Hypoxia-ischemia-mediated oligodendroglial cell death and its recovery in the corpus callosum subventricular zone.

Guardia Clausi M., Pasquini LA. and Pasquini JM.

Depto Química Biológica e Instituto de Química y Fisicoquímica Biológica Universidad de Buenos Aires and CONICET Buenos Aires Argentina.

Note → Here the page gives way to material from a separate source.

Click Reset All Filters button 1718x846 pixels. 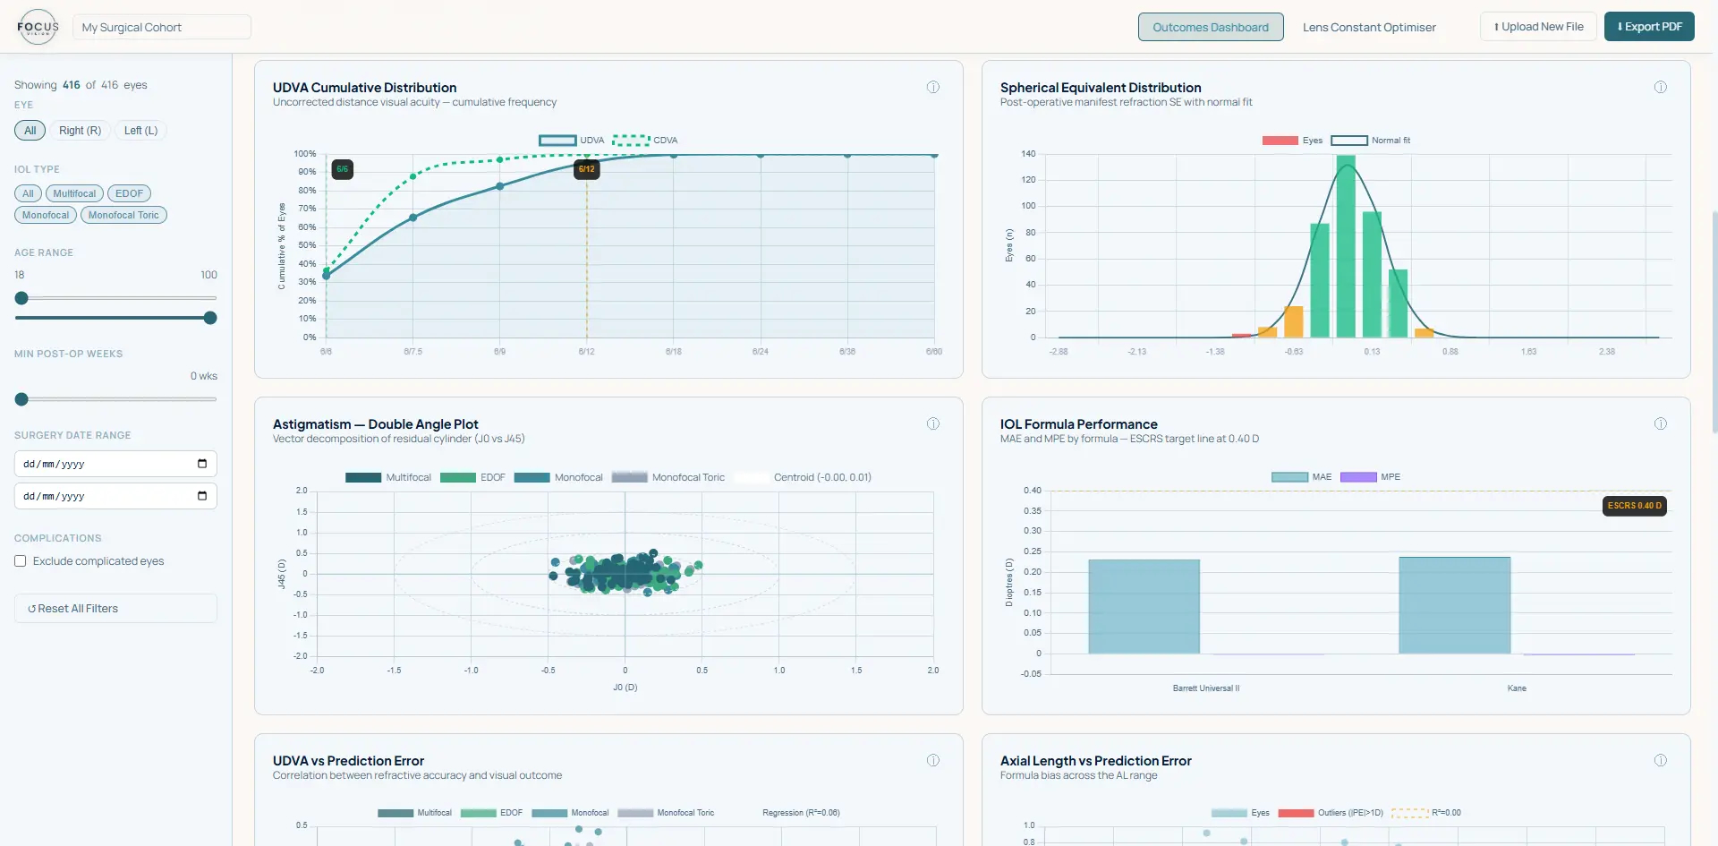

We have previously demonstrated that apotransferrin (aTf) intracranially injected (ICI) in rats at 3 days of age produces an accelerated oligodendroglial cell (OLGc) maturation. In order to investigate if aTf provides neuroprotection to oligodendrocyte precursor cells (OPCs) following cerebral hypoxia-ischemia (H-I), we used a neonatal rat model of white matter damage previously described by Vanucci et al., 2005. Briefly H/I was produced in 7-day-old Wistar rats by a permanent unilateral carotid artery ligation and, after 3 h of recovery, the animals were exposed to 120 min of humidified 8% O2/92% N2. Twenty-four hours after H-I animals were ICI with 350 ng of aTf and effects were evaluated at different time points.

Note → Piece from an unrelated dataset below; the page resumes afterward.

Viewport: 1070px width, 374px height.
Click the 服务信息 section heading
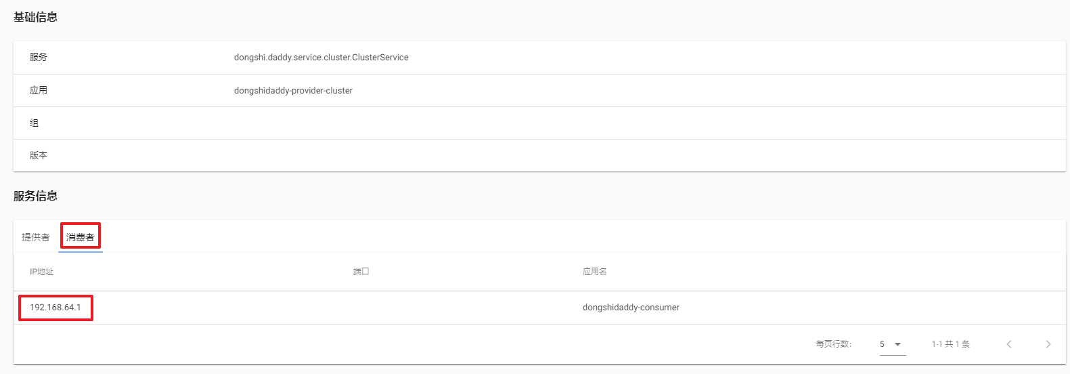[35, 196]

H-I produced severe damage on corpus callosum (CC) Myelination which was accompanied by microglia activation and astrogliosis. Also in the CC and 72 h post ischemia, caspase-3 colocalized with O4+ cells. The ICI of aTf significantly decreased the number of caspase-3+ cells as well as microglia activation and astrogliosis. On the other hand, 3 days after H-I an increased number of nestin and PCNA positive cells were observed in the dorsolateral subventricular zone (SVZ). At the same time and at the same localization, an increase in the number of caspase-3+ cells was observed. When aTf was ICI, an important amount of nestin and PCNa+ cells were observed in a extended area of the SVZ, which was accompanied by a decrease in caspase-3+ cells. It was found that PCNA+ cells co-localized with PDGFRα + cells, suggesting that they were cells in transit to the CC.

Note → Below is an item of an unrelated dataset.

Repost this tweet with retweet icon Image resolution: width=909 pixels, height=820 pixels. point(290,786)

Our results suggest that the accelerated oligodendroglial maturation and a concomitant remyelination induced by aTf in the CC diminished the microglial and astroglial activation, which generate an appropriate and more favorable environment for the proliferation and survival of SVZ progenitors and also favor their commitment to oligodendroglial fate.

Acknowledgements: Supported by Agencia Nacional de Ciencia y Tecnología ( BID 1728 OC/AR PICT 38201).